> What this task involves
What you return must match the records word for word, except that images are dropped.

[Screenshot grounding data]
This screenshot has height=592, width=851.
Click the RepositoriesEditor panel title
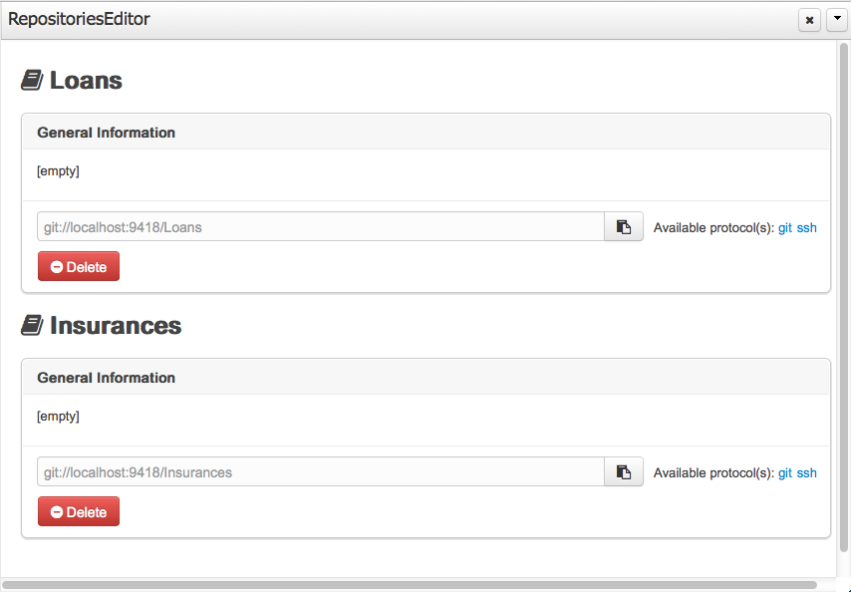coord(80,19)
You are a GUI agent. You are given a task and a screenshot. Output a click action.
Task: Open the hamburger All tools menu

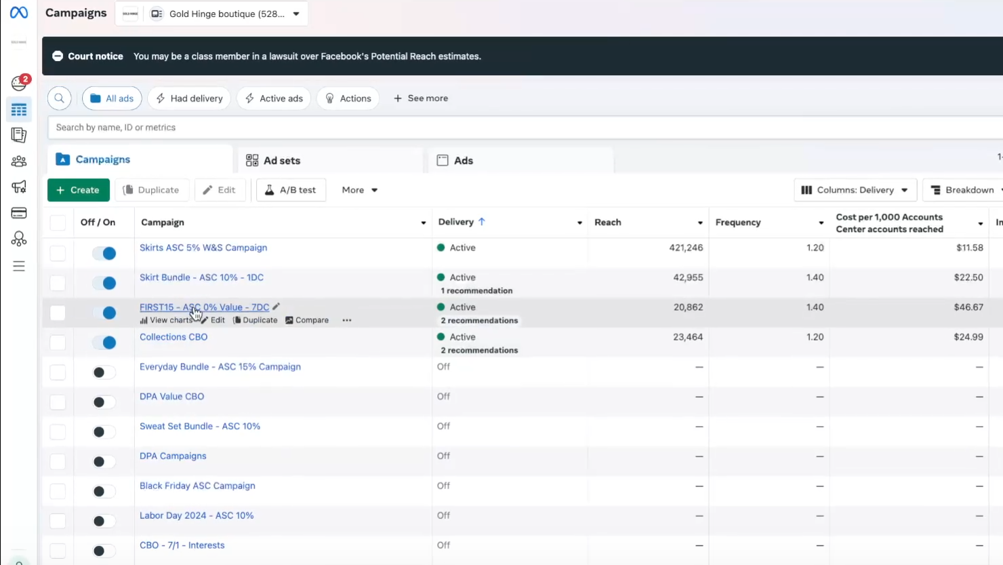(19, 267)
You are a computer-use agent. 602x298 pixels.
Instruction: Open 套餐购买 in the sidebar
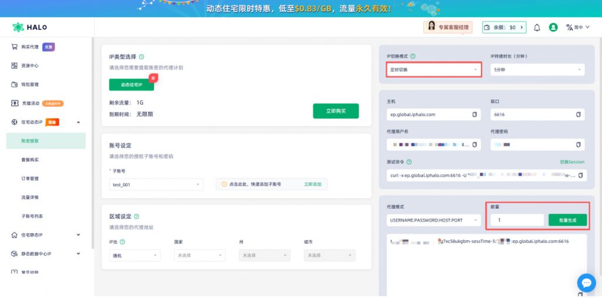30,160
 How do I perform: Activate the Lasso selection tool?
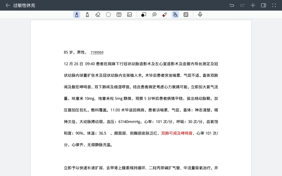108,14
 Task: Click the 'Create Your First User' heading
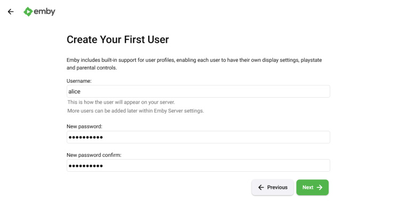coord(117,39)
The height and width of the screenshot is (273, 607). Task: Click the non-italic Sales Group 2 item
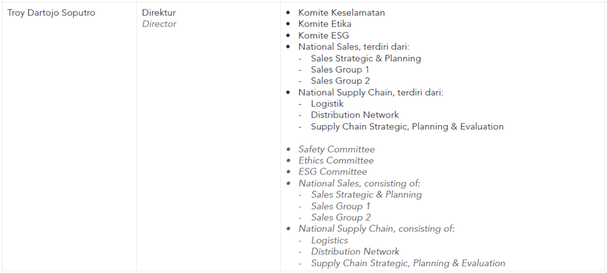341,81
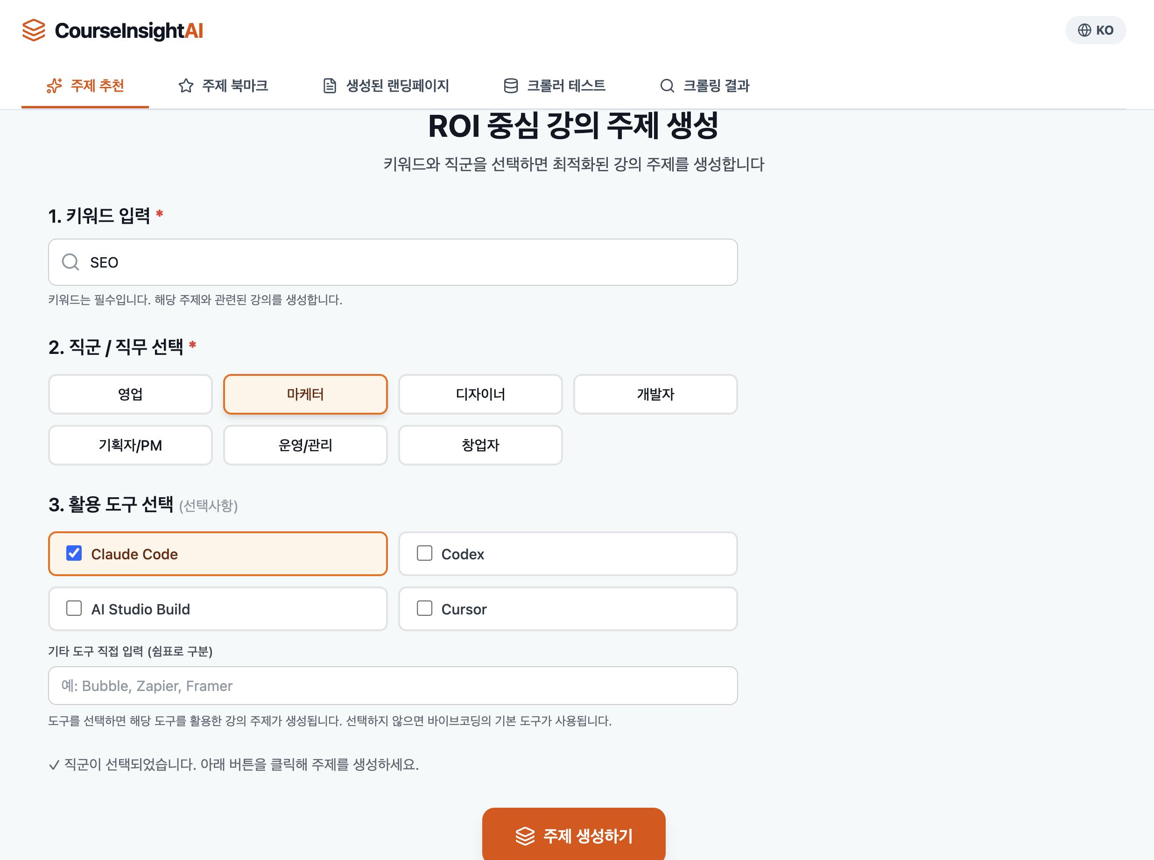Enable the Codex checkbox
The height and width of the screenshot is (860, 1154).
click(424, 553)
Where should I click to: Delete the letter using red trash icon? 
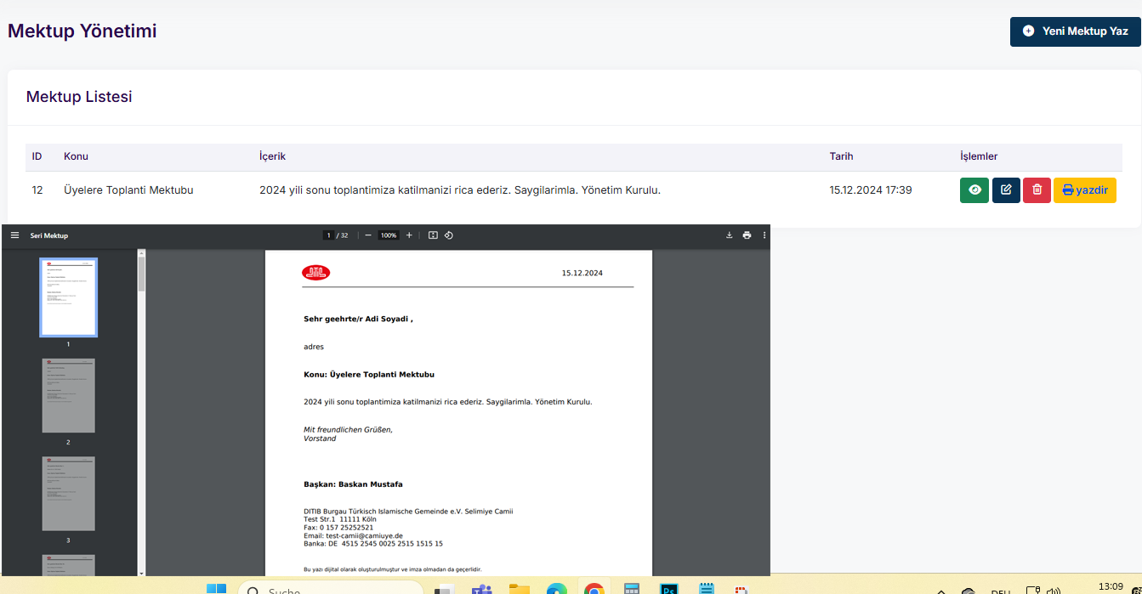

> Reply
This screenshot has height=592, width=851.
Click the RepositoriesEditor panel title
coord(80,19)
You are a GUI agent. You are given a task and a screenshot. Output a click action.
Task: Open the hamburger All tools menu

(19, 267)
You are a computer-use agent. 602x298 pixels.
Instruction: Open 套餐购买 in the sidebar
30,160
 How do I perform: Activate the Lasso selection tool?
108,14
 Task: Click the 'Create Your First User' heading
coord(117,39)
The height and width of the screenshot is (273, 607). Task: Click the non-italic Sales Group 2 item
341,81
Enable the Codex checkbox
The height and width of the screenshot is (860, 1154).
click(424, 553)
Where should I click to: Delete the letter using red trash icon? 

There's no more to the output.